Scriptural readings during services often come from the Psalms of the Bible—essentially songs of praise to God. The Psalms are reminders of God’s steadfast love and the blessings He bestows upon those who follow Him. Many begin with tales of sorrow and hardship but end with God’s glory and His promise to watch over His children. These eloquent verses lend support to the members of Burns whenever they need it. From the teachings of Jesus in the Gospels to the praise of the Psalms, the Bible gives congregants examples of ways to live life as a follower of Christ. Dr. Dennis Zachary shared a verse he uses as a guide: “Love the Lord your God with all of your heart and with all of your soul and all of your mind and all of your strength.”
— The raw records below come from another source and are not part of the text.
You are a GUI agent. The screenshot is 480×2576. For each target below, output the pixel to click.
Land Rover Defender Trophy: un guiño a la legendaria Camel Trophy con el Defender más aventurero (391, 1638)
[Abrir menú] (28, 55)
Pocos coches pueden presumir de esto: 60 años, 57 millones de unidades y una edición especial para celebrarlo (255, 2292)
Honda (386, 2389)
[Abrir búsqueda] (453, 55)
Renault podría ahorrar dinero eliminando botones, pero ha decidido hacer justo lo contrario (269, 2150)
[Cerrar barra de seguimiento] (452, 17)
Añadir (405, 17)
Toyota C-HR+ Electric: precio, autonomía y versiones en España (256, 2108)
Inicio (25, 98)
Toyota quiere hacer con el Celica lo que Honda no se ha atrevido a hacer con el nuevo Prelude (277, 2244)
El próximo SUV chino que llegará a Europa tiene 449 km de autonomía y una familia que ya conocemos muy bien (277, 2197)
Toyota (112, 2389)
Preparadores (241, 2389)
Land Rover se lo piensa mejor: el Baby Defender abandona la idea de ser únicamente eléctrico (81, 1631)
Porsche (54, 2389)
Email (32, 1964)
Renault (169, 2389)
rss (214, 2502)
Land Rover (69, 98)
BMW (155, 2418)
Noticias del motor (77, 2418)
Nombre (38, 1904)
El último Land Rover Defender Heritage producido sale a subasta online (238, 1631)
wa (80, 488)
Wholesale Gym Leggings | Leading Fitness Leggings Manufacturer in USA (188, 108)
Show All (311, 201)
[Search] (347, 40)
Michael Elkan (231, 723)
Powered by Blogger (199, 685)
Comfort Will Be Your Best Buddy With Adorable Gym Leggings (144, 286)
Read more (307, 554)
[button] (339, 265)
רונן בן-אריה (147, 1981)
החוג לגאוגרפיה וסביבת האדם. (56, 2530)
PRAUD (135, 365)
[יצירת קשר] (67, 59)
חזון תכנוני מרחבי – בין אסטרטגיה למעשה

Despite the living faith of congregants and the addition of recent immigrants and refugees, Burns still struggles to attract new members. As Ms. Jackson put it, “It’s hard to get people to come. Young people just don’t believe anymore.” In hopes of attracting younger members, folks at Burns have taken steps to increase community mission work, offering neighbors a meal and, if needed, a change of clothes. Giving back is important to the culture of this congregation, namely by way of tithes–when one donates 10% of one’s income to the church. These monetary gifts go to support the range of ministries the United Methodist Church is involved in, from Native ministries to international trips. Even for those who cannot give financially or visit the elderly or ill, members of the congregation know a simple conversation and the act of reaching out can improve lives and situations.
Burns United Methodist Church is a strong faith community held together by love and adoration of God for 150 years. Now, adapting to the times, the church is entering a stage of revitalization where “every Sunday speaks to somebody.” God is speaking to His people, and at Burns their hearts are open.